Supplied text
-- Opening Marker --

We’ve seen the benefits of this design, but the division-of-labor setup also creates a problem for the visual system. If the different aspects of vision—the perception of shape, color, movement, and distance—are carried out by different processing mod-ules, then how do we manage to recombine these pieces of information into one whole? For example, when we see a ballet dancer in a graceful leap, the leap itself is registered by the magno cells; the recognition of the ballet dancer depends on parvo cells. How are these pieces put back together? Likewise, when we reach for a coffee cup but stop midway because we see that the cup is empty, the reach itself is guided by the occipital-parietal system (the “where” system); the fact that the cup is empty is perceived by the occipital-temporal system (the “what” system). How are these two streams of process-ing coordinated?

-- Closing Marker --

Provided records
-- Opening Marker --

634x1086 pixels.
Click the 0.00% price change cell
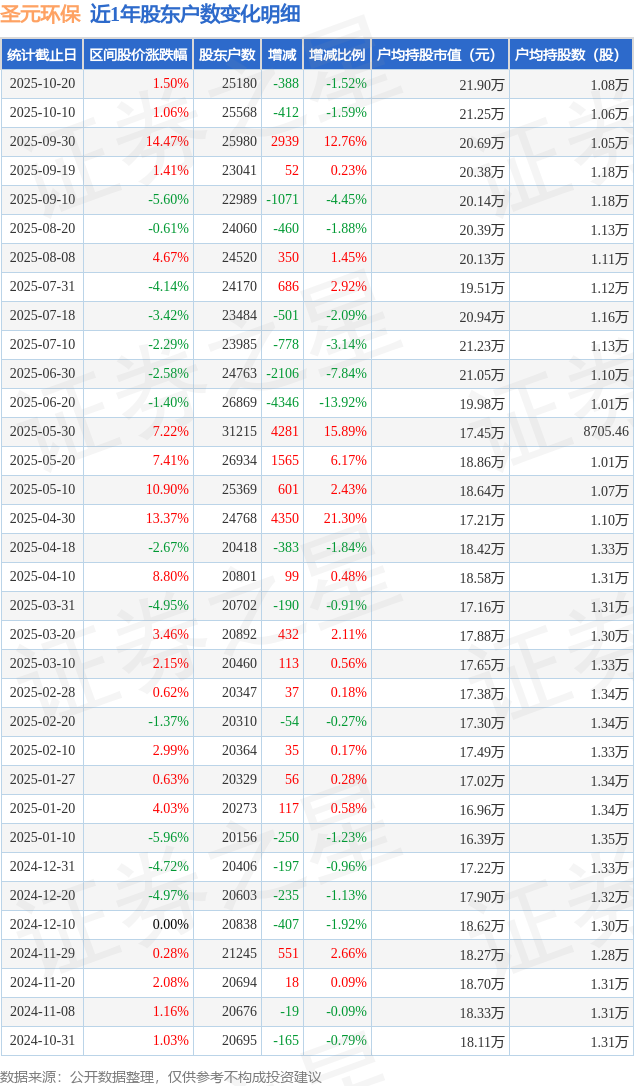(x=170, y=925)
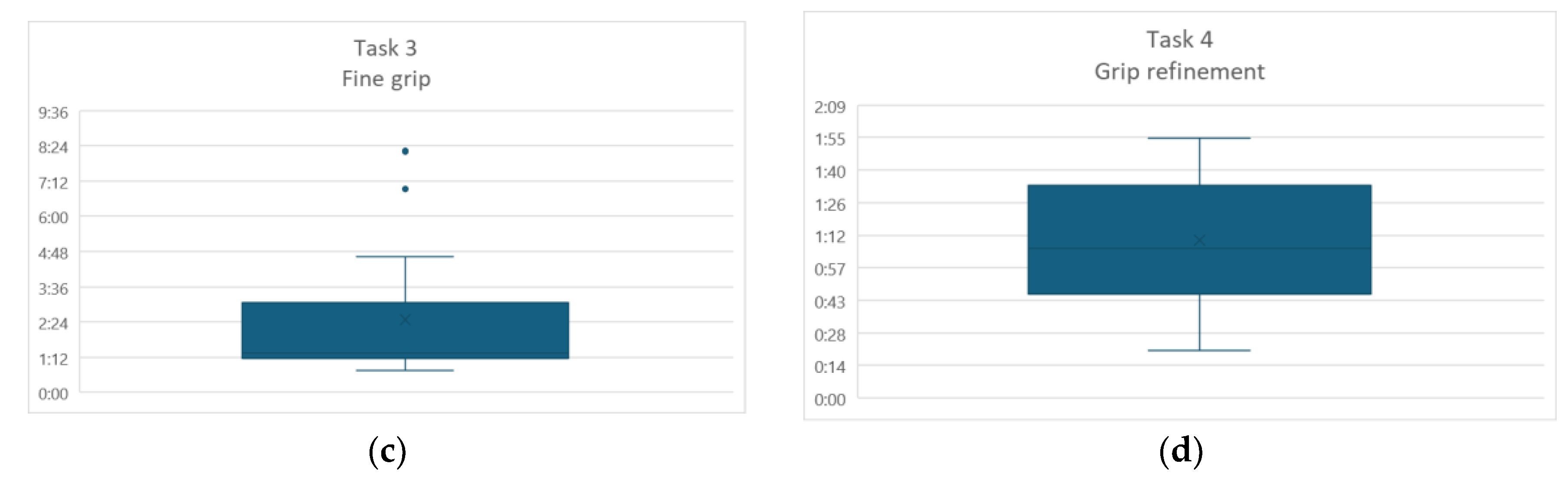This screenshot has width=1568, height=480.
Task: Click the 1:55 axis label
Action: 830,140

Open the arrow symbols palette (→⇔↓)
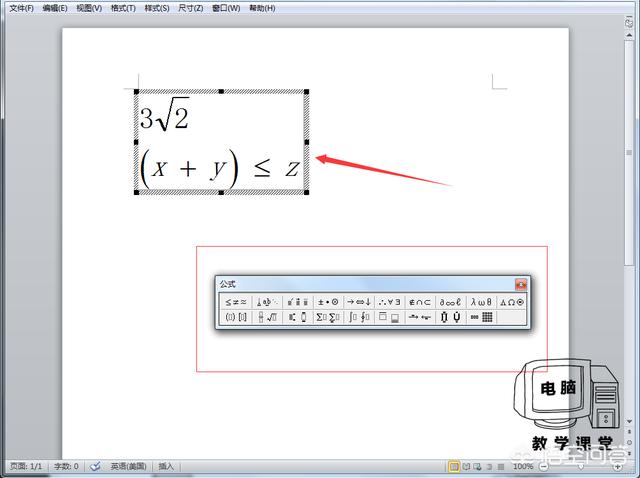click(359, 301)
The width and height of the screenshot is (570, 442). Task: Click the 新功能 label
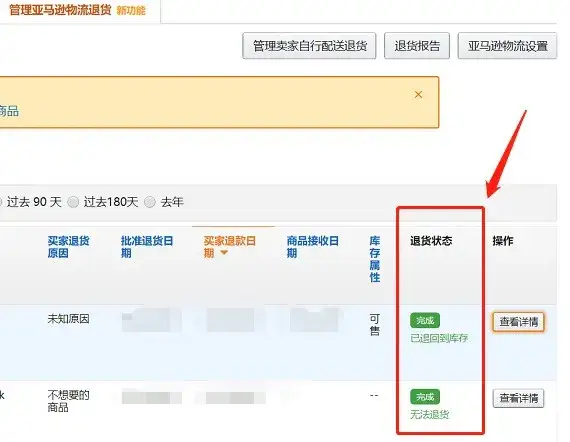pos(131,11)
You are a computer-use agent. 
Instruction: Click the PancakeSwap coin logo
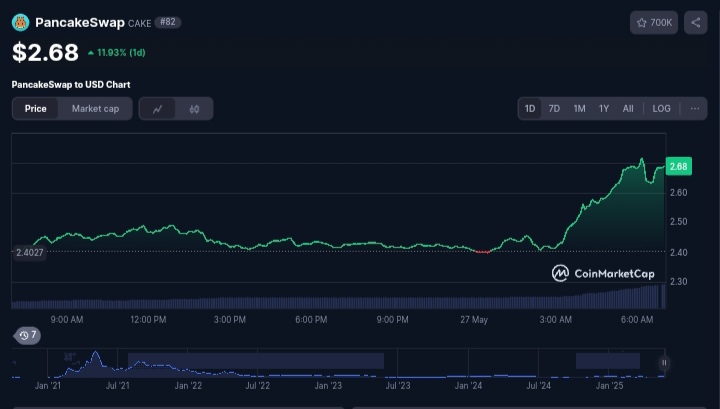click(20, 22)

-- Closing Marker --

Assigned task
Summarize the passage on the visual system in two sentences.

Solution
The visual system's division of labor, in which separate processing modules handle shape, color, movement, and distance, raises the question of how these pieces of information are recombined into one whole. When we see a ballet dancer leap, the magno cells register the leap while recognizing the dancer depends on parvo cells, and when we reach for a coffee cup but stop because it is empty, the "where" system guides the reach while the "what" system perceives the empty cup, leaving open how these streams are coordinated.